Nourri dès l'enfance des classiques chinois, il s'attache également à la littérature française moderne, en particulier à l'école symboliste et à Paul Valéry. Il fait des études de français à l'École des langues étrangères à Tokyo, et traduit Anatole France, Gide et Molière. Il revient à la création romanesque à 36 ans, et obtient en 1936 le prix Akutagawa pour le Bouddhisattva de la Grande Merci. Son livre, le Chant de Mars (1938) est censuré pour son antimilitarisme.
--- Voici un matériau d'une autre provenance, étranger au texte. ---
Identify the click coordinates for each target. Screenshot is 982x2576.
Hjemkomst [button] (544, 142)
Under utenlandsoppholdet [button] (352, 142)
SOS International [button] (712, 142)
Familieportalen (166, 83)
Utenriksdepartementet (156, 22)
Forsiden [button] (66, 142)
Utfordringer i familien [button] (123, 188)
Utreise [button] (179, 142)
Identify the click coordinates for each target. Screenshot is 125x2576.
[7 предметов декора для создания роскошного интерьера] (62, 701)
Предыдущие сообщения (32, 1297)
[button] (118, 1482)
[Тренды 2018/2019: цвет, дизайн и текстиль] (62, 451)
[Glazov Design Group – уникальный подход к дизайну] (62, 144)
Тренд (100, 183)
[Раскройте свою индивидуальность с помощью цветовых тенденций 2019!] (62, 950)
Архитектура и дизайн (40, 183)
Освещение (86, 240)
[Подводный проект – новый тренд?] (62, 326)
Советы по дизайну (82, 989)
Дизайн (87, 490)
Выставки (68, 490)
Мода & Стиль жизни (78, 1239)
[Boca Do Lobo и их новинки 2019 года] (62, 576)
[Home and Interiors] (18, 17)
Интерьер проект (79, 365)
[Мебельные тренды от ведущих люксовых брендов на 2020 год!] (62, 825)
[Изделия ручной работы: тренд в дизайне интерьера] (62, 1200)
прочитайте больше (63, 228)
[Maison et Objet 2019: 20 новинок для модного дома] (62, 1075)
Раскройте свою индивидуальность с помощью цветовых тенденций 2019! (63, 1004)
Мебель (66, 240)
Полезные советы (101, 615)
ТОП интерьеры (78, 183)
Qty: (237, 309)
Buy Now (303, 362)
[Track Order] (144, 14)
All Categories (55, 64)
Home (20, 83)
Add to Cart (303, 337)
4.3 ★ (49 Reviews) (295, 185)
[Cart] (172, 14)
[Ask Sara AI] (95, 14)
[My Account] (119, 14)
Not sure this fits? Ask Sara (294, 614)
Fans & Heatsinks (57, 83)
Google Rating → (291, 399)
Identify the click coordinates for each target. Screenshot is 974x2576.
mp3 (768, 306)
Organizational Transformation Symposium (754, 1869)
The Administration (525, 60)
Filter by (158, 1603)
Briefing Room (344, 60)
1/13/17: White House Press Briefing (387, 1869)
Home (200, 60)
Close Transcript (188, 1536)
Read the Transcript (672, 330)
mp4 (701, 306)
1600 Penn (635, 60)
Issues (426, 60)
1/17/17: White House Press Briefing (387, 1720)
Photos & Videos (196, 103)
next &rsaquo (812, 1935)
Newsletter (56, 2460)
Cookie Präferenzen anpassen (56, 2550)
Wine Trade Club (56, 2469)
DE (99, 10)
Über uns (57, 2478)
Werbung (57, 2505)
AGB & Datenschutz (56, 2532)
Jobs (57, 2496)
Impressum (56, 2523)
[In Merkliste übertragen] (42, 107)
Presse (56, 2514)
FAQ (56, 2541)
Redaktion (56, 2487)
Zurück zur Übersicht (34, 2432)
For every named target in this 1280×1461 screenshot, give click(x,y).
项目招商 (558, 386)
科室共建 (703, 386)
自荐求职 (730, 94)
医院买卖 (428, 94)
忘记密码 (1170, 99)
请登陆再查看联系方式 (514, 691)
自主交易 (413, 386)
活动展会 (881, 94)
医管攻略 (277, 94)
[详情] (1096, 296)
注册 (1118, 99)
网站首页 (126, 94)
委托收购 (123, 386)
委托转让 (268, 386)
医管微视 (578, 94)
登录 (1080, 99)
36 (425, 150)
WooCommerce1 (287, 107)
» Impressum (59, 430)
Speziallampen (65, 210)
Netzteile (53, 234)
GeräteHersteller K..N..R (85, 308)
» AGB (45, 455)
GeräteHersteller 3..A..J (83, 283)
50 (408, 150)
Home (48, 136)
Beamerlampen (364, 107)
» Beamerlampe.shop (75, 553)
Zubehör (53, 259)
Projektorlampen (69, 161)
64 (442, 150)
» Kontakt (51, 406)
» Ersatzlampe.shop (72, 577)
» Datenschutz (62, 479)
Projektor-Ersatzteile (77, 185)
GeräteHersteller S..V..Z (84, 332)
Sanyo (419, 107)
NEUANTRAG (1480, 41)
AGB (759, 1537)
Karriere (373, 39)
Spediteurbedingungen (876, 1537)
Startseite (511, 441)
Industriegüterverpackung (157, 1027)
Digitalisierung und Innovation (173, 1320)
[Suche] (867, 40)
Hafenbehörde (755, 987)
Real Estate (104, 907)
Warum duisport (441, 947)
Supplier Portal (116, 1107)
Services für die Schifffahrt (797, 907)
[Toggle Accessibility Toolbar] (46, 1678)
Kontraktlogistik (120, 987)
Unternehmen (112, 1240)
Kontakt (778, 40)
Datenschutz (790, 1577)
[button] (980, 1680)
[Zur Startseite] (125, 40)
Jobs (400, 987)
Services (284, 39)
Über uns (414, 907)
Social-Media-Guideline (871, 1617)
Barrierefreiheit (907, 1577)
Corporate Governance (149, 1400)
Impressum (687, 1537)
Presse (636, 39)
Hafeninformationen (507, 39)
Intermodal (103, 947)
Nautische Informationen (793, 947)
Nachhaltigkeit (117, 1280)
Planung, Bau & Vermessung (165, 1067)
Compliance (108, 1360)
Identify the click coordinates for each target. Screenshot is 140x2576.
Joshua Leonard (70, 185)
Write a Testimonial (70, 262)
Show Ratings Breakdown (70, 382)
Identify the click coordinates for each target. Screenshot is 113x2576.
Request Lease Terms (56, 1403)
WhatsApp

Pendant la guerre, il se consacre à la critique littéraire (Essai sur Mori Ogai, 1941 ; les Grandes Lignes de la littérature, 1942), mais c'est après la défaite qu'il donne la pleine mesure de son talent : Jésus dans les décombres (1946), la Légende dorée (1946), l'Immaculée Conception (1947), où il utilise de façon très personnelle des images du christianisme, le Faucon (1955), les Asters (1956), considéré comme chef-d'œuvre, Biographie de personnages bizarres des provinces (1957), qui se rattache directement au courant populaire de la littérature d'Edo (xviie-xixe s.), jusqu'à son dernier roman fantastique Chroniques du vent fou (1980). Il est considéré, notamment par Abe Kobo, Fukunaga Takehiko, Oe Kenzaburo, qu'il a influencé, comme l'une des figures littéraires les plus marquantes du xxe s.